Não se sabe ainda a causa,
adianta-se, de forma perigosa, que tenha sido excesso de velocidade. Mas mesmo
que tenha sido, que terá ocasionado esse excesso? Descuido, falta de atenção ou
excesso de trabalho do maquinista?
É por isso que quando se fala em
aumentar as horas de trabalho das pessoas, muitas vezes faz-se sem olhar ao
tipo de trabalho e à responsabilidade que acarretam. Pensa-se em números, não
se pensa nas consequências. Falando de enfermagem, eu não sei como há colegas
que conseguem ir trabalhar (de consciência tranquila) após uma noite de festa
ou que engatam turnos atrás de turnos. Eu não consigo. Se há algo que acho tão
desgastante como lidar com o sofrimento dos doentes, é a atenção que temos que
ter ao erro, ou melhor, em não errar.

══════

**Tarefas a realizar:**
a) No texto sobre o excesso de trabalho, que causa se adianta, de forma perigosa, para o ocorrido?
b) Enumere todas as possíveis origens do excesso de velocidade que o texto sobre o excesso de trabalho levanta em forma de pergunta.
c) Dê seguimento ao texto sobre o excesso de trabalho a partir da última frase apresentada.
As linhas que se seguem provêm de uma fonte distinta.

**Extrato de dados:**
══════

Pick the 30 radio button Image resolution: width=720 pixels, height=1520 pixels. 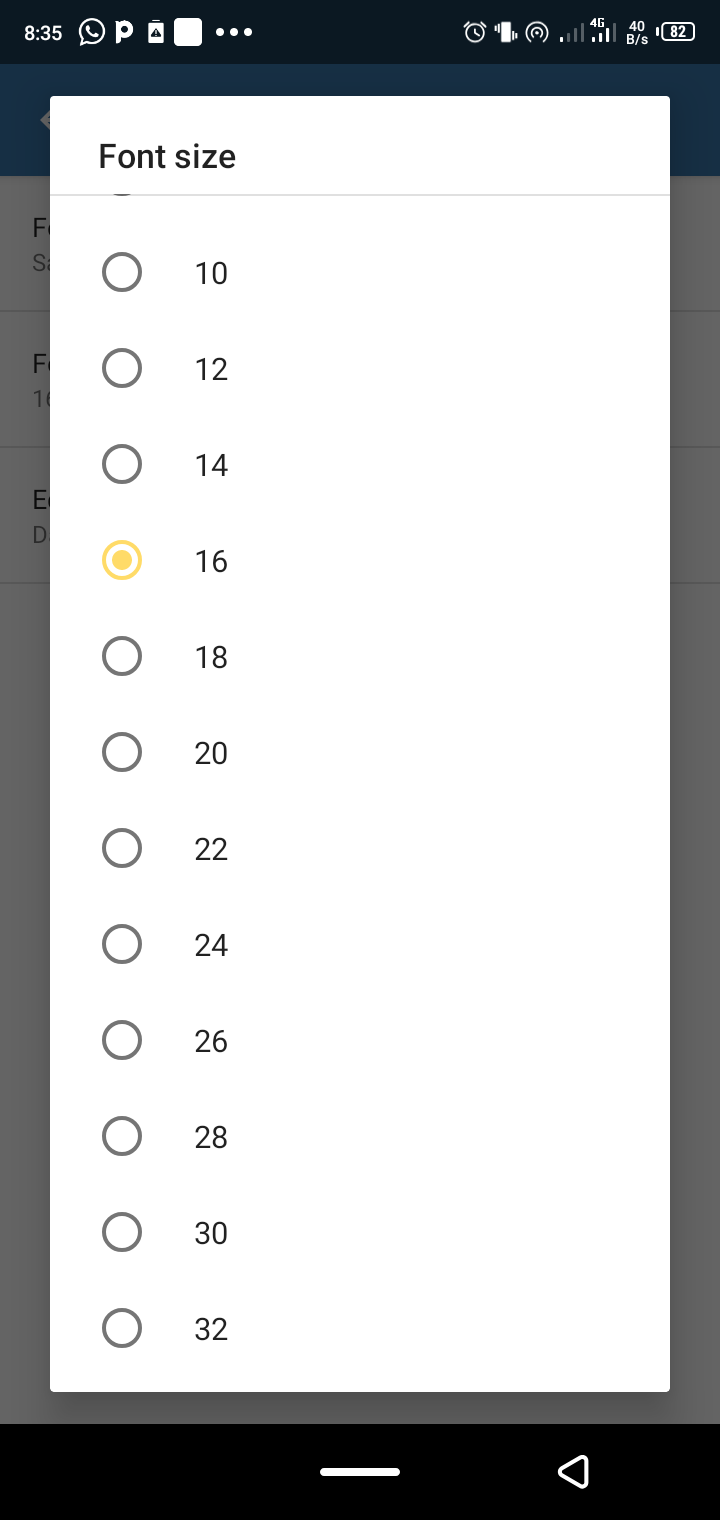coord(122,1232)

══════

**Respostas às tarefas:**
a) Excesso de velocidade.

b) Descuido; falta de atenção; excesso de trabalho do maquinista.

c)
A vida de um doente está nas minhas
mãos, assim como a minha está na de um motorista ou maquinista. É uma questão
de responsabilidade.
Esta noite foi uma noite de pesar
neste país, uma noite de profunda tristeza, mas ao mesmo tempo de perseverança
e de união na tentativa de ajudar o próximo. Sei que agora é fácil dizê-lo e
não o digo para que acreditem ou não em mim…mas ontem, se estivesse em casa
àquela hora, pegava no carro e ia para Santiago. O meu papel de enfermeiro vai
muito mais além do local onde eu trabalho.
A Espanha e, principalmente, a Galiza
estão de luto…e eu acompanho-os neste momento difícil.